Jaws
Ever since seeing the movie “Jaws” when I was a kid, I’ve been afraid to go into the bathtub, much less the ocean. You can tell me all you want that it was only a movie, and there is a greater chance of being struck by lightning than being attacked by a shark, as the experts say. I still say, there is no reason to tempt fate.
I mean, I wouldn’t dance on a tin roofed building during a lightning storm, and I have no desire to swim with the sharks. My position my be extreme, but you’d think that even people that aren’t terrified of sharks would be careful when they are in their waters.
Anyway, with the recent headlines about people being maimed or killed by shark attack, you’d think people would exercise great care in waters that are known to harbor sharks, but recently, in Australia, a group of sightseers petted the snouts of sharks during a feeding frenzy on a whale carcass.
One of the daredevil tourists was even holding a baby with one hand while touching the sharks with the other. Officials are saying they may need to pass new laws “to protect people too stupid to protect themselves.”
They ought to know better. Didn’t they see “Jaws” when they were kids?

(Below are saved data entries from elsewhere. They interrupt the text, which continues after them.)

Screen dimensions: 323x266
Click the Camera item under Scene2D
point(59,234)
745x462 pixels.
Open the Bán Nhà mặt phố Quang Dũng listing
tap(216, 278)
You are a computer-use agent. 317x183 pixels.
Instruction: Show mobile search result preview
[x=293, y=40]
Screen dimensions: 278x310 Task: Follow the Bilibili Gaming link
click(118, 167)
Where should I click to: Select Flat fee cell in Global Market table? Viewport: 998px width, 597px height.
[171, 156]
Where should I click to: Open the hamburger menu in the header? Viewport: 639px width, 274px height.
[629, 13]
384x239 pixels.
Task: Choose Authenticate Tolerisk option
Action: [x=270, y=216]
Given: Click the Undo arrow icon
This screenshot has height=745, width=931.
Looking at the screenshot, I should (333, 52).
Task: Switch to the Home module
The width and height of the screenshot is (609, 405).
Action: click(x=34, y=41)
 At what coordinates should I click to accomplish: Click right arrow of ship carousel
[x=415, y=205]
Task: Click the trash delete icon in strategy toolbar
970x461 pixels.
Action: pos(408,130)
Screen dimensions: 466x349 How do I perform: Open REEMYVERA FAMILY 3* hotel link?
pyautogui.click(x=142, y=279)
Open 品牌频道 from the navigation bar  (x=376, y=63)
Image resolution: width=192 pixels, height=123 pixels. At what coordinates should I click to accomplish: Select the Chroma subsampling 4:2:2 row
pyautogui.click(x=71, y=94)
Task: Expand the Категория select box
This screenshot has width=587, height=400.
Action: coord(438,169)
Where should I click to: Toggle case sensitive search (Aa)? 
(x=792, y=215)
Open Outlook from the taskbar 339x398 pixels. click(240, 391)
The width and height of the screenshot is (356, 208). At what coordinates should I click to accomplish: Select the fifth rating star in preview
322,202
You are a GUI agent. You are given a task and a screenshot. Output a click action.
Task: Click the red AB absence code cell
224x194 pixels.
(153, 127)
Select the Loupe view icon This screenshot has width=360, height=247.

I suppose knowing something is dangerous isn’t enough, people need to exercise care and common sense instead of risking life and limb. At one level, it isn’t what a person knows that matters most, it is what they do with what they know. As good intentioned as the government officials may be, laws won’t “protect stupid people from themselves.” Nothing can. At some level, people have to act responsibly-to apply what they all ready know.
Jim L. Wilson, Fresh Start Devotionals (Fresno, CA: Willow City Press, 2009).